In Europe, there have always been significant socioeconomic disparities between some western “rich” countries (e.g. Germany, France, UK etc.) and eastern lower middle-income countries (e.g. Romania, Bulgaria etc.). All of us, physicians and patients, still remember the grim times of the Berlin wall, symbol of the differentiation made, among other things, in terms of health care facilities, including the access to new treatments, between Eastern and Western European countries.

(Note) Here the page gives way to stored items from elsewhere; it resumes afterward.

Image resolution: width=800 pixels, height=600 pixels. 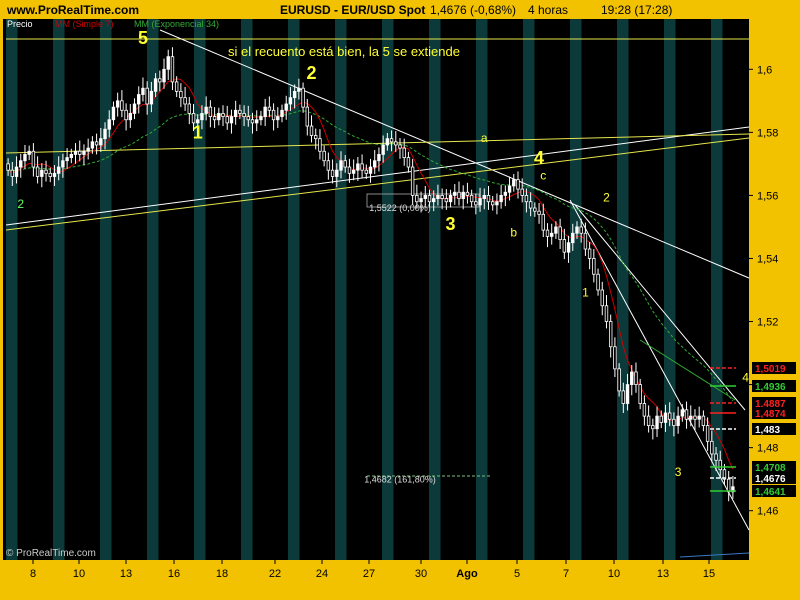 I want to click on x-tick-label: 5, so click(x=517, y=574).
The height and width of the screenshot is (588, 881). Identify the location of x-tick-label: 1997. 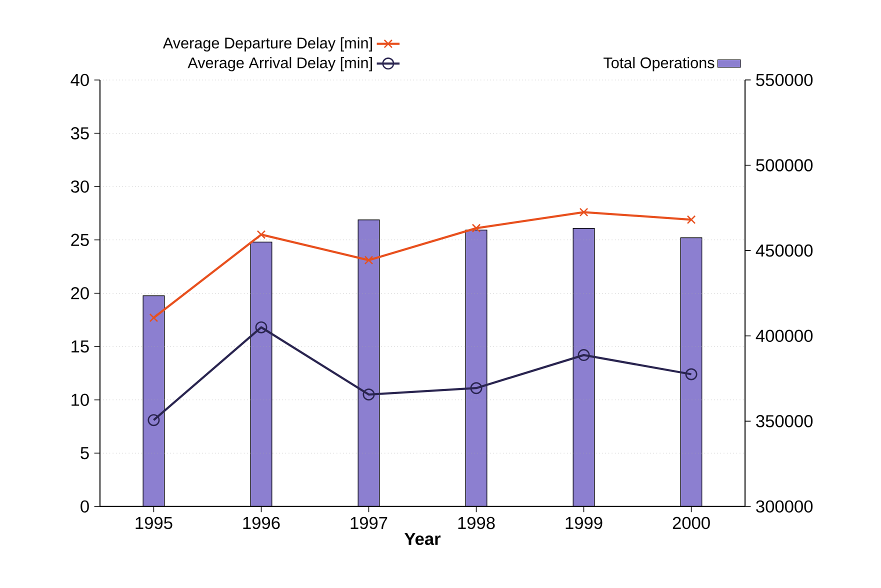
(369, 523).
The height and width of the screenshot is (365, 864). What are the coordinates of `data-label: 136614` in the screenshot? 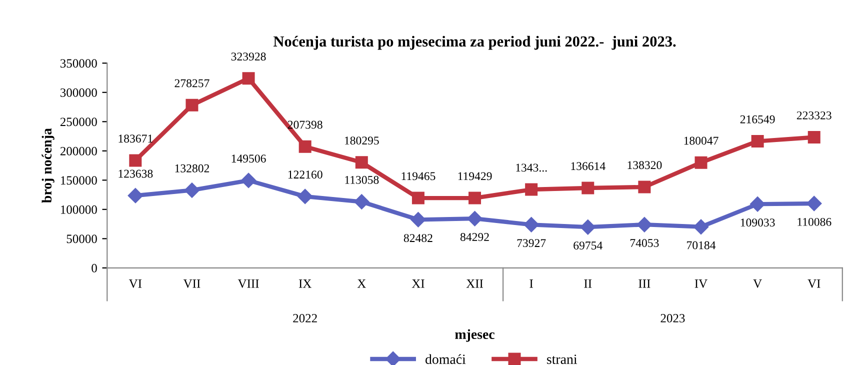 It's located at (588, 166).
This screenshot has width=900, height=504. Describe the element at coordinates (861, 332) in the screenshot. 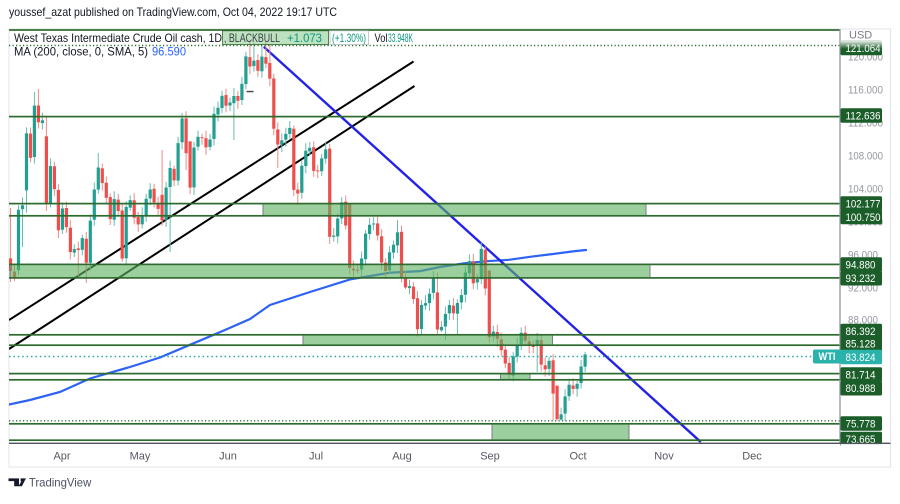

Paradoxically, 25 years after the political revolution that led to the fall of the Berlin wall, the therapeutic revolution has now raised a new “wall” for eastern European patients, restricting their access to therapy, while in some western countries, such as Germany or France, with large health budgets, new treatments are already available. Even with a very strong will from the part of the governments, most of the Eastern European countries could not afford to purchase the new treatments at the current price for all who need it, simply because this would mean spending their entire annual health budget. Consequently, the gap in the therapeutic approach will widen between the rich countries in Western and Northern Europe and those in the East.

No one will understand and accept the high sale price of the new DAAs, despite producers’ attempts to justify it (costly research programs etc.), considering that manufacturing costs are very low (between 68 and 136 USD for sofosbuvir, 10 and 30 USD for daclatasvir, and 130 and 270 USD for simeprevir). Unless companies producing DAAs, make their drugs widely affordable, HCV infected patients from Eastern Europe will never benefit from equitable access to treatment. Unfortunately, Gilead’s voluntary licensing with Indian-based generic companies, allowing the production and sale of their new DAAs, sofosbuvir and ledipasvir, in 91 countries (mostly low-income and only few middle-income countries), excluded all Eastern European countries from receiving affordable treatment (12).

4. What Should Be Done

A common attitude together with concerted efforts of Eastern European governments, non-governmental organizations, public health officials, clinical care providers, patient advocacy groups, media representatives and the community at large are needed to negotiate agreements with pharmaceutical companies to make these new life-saving treatments accessible and affordable (13). The situation of HCV therapy today is similar to the debates in 2000 on human immunodeficiency virus infection and acquired immune deficiency syndrome (HIV/AIDS) treatment, when the initial price of triple antiretroviral therapy was very high (unaffordable for millions of infected people). Over the last 15 years, generic competition has driven prices down by 99%, and this should be a lesson for today’s battle against the exorbitant prices of the new HCV treatment (14). Egypt has shown that commitment from the part of the government and tough negotiations with Gilead brought them a 99% discount on the US price of sofosbuvir (15).

5. Towards Medical Triumph for All

Hepatitis C Virus infection can be cured and even eradicated by new treatments and this undeniable truth has become more contagious than HCV infection itself, to such a degree that nobody can stay in its way. Rarely, if ever, has mankind seen a curative therapy for a chronic viral infection as for hepatitis C. It would be unimaginable and unforgivable for the present generations if this medical triumph would be wasted and HCV patients, as citizens of low- and middle-income countries, are left excluded from new treatments on grounds related to high prices and financial constraints.

We, physicians and patients, from both Eastern and Western Europe, share the same dreams and goals: to cure and eradicate hepatitis C. In other words, we should all be treated like in a real family (Gens Una Sumus) and have equal access to new therapy throughout Europe and ideally, worldwide.